Andrew Lambirth is entranced by the central purity of Dan Flavin’s installations
Many artists are involved to a greater or lesser degree with the depiction of light, but Dan Flavin (1933–96) made it his exclusive subject, and in the process was responsible for the apotheosis of the humble fluorescent tube. As an artist, Flavin was largely untaught, though he attended art history classes at Columbia University and drew passionately from an early age. He made his first light piece from a ready-made yellow fluorescent tube, entitled ‘The Diagonal of May 25, 1963’ and dedicated to Brancusi. It was exhibited the same year, and at once usefully associated Flavin with both Duchamp, king of the ready-made, and minimalism, the art movement promoting ‘less is more’ that was just then catching the eye of the discerning and fashion-conscious. Although Flavin was later to react against the minimalist label, insisting that he was an altogether more expansive artist, the categorisation has stuck.

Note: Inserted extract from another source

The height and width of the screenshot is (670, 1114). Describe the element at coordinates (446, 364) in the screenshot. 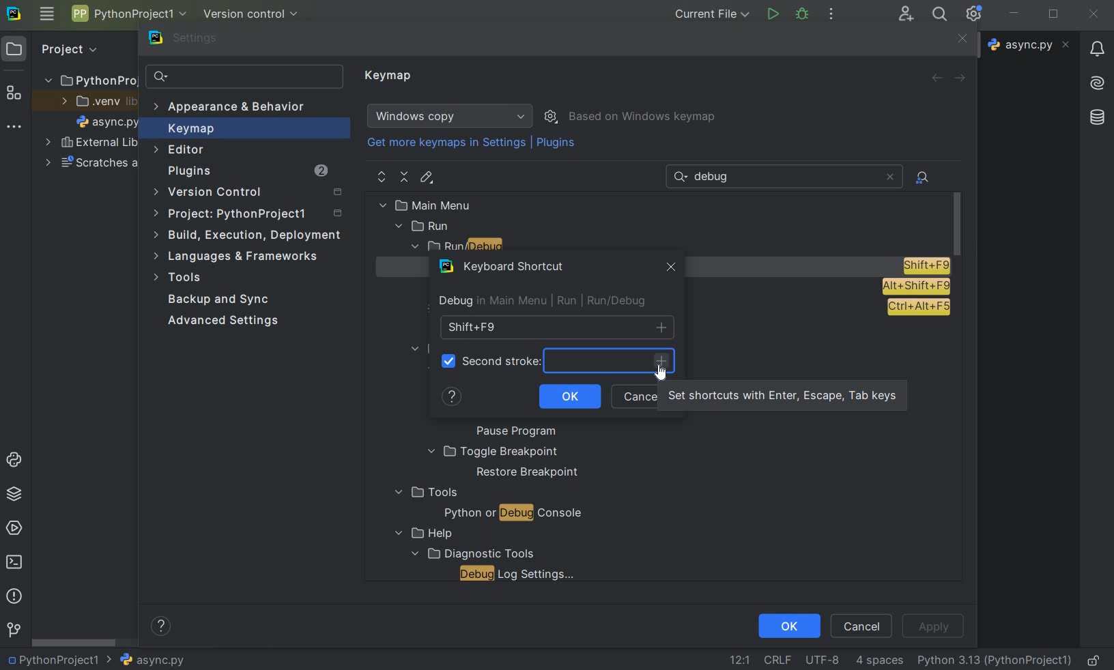

I see `selected` at that location.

The association with Duchamp proved especially helpful. The great man came to Flavin’s first solo show of lightworks in New York, blessed the proceedings by smiling and nodding, and then compounded his support by sponsoring the young artist for an award. As a consequence Flavin was able to develop his work, and by 1966 he was showing it in Europe. In essence it is very simple, but the beauty of it (at least from the artist’s point of view) is that it admits of endless permutations. Flavin took standard lengths of fluorescent tube, in units measuring two, four, six or eight feet, in a limited palette of ten colours, and mixed them together. His control of colour became subtler and more complex as he experimented with ultraviolet and back-lighting, and the range of effects he was able to achieve in terms of colour halation and ambient light is remarkable.